Action item:
Extract each line of the records below that contains the word "screenshot".

Data for this task:
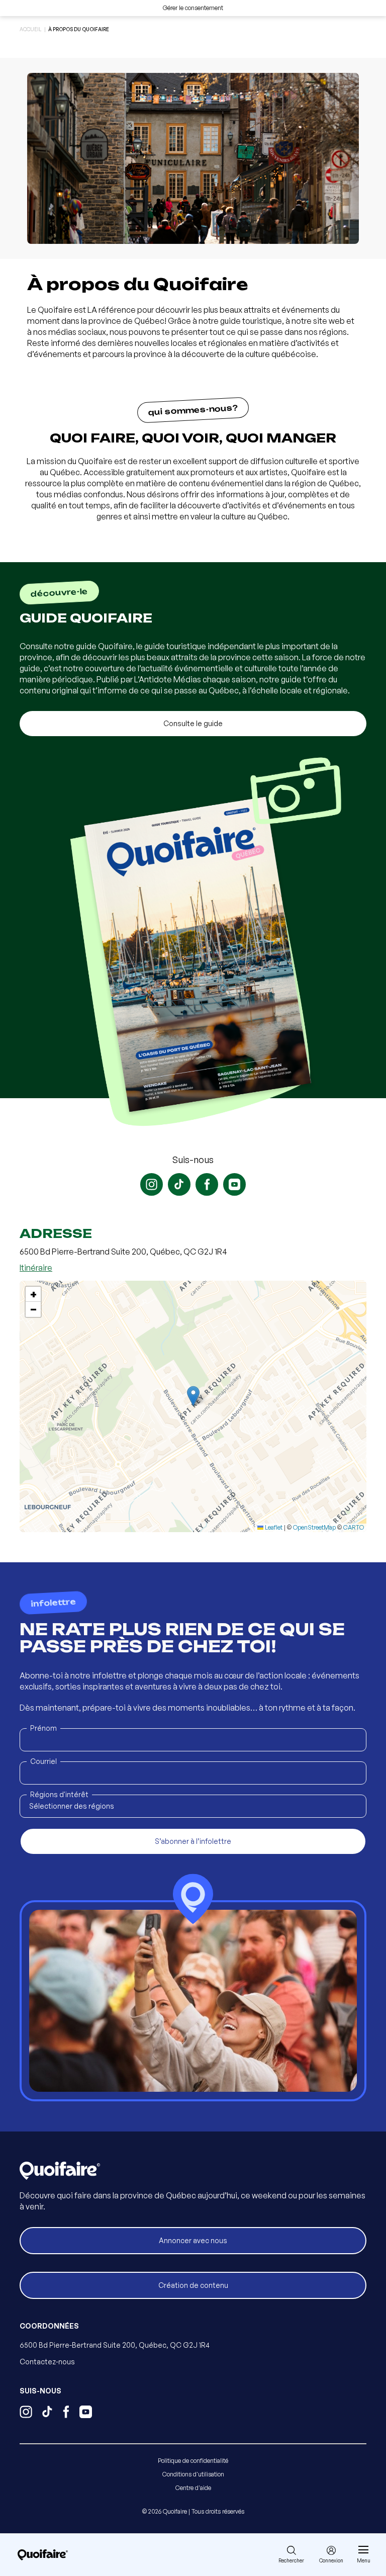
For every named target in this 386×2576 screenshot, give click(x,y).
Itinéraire (36, 1268)
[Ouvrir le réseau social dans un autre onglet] (151, 1184)
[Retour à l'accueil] (43, 2554)
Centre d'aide (193, 2488)
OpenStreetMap (314, 1527)
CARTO (353, 1527)
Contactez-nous (47, 2361)
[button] (193, 1396)
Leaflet (272, 1527)
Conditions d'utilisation (193, 2474)
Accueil (31, 29)
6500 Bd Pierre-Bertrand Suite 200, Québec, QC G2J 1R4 (115, 2345)
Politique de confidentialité (193, 2460)
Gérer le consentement (193, 8)
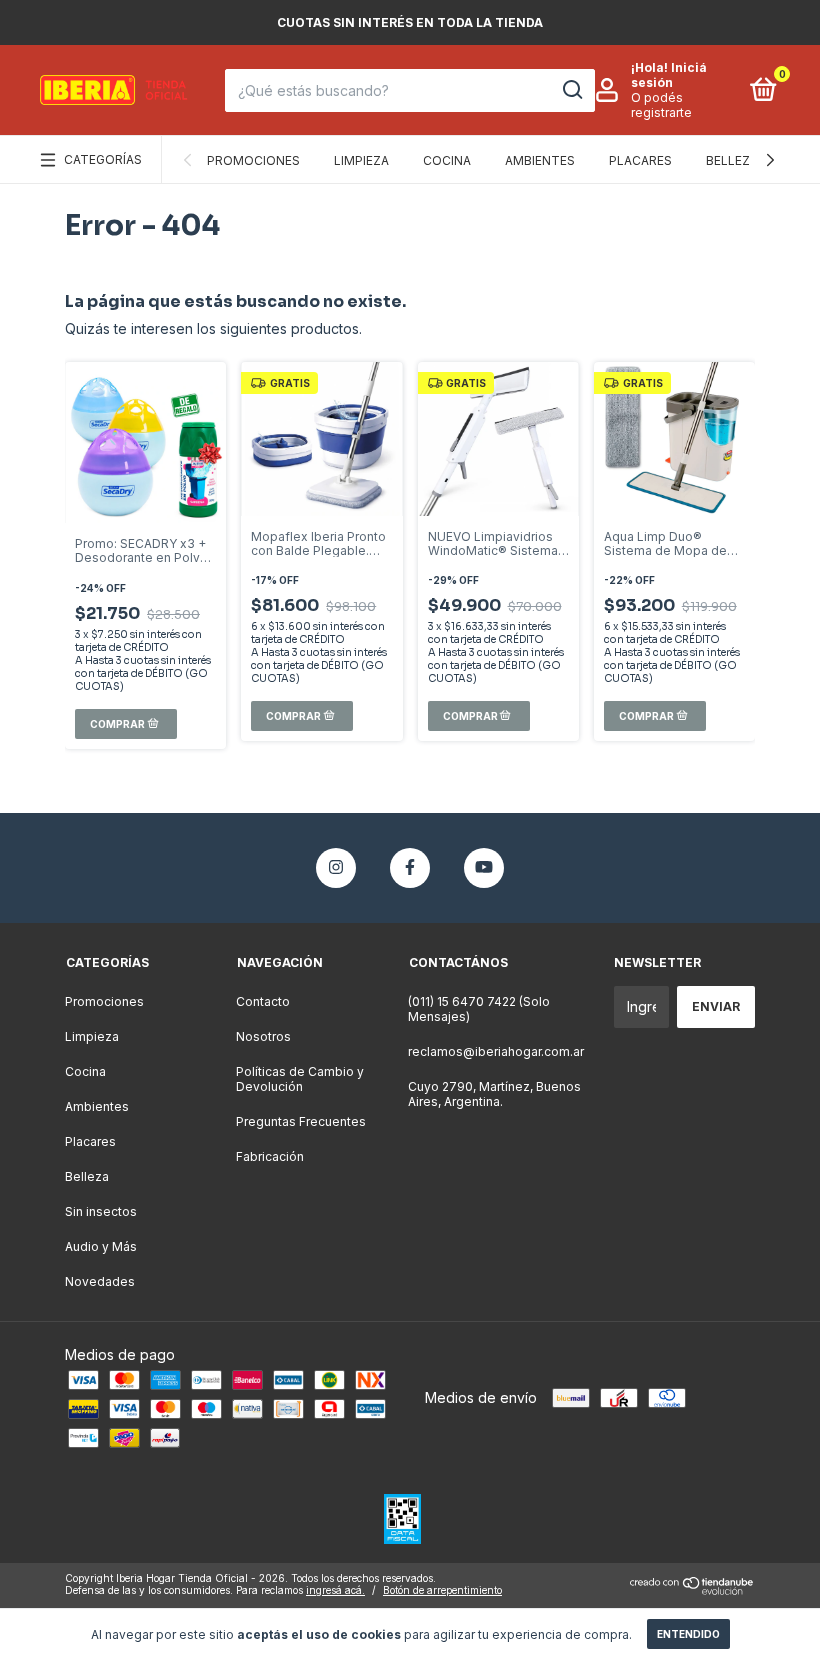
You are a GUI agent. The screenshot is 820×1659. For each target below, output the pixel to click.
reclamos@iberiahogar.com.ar (496, 1051)
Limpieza (361, 160)
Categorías (103, 159)
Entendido (688, 1634)
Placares (640, 160)
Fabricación (270, 1156)
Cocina (447, 160)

Task response:
For every named target in this 386×2576 screenshot, give click(x,y).
You are a GUI agent. The screenshot is 820×1659. For each target below, output the pixel to click.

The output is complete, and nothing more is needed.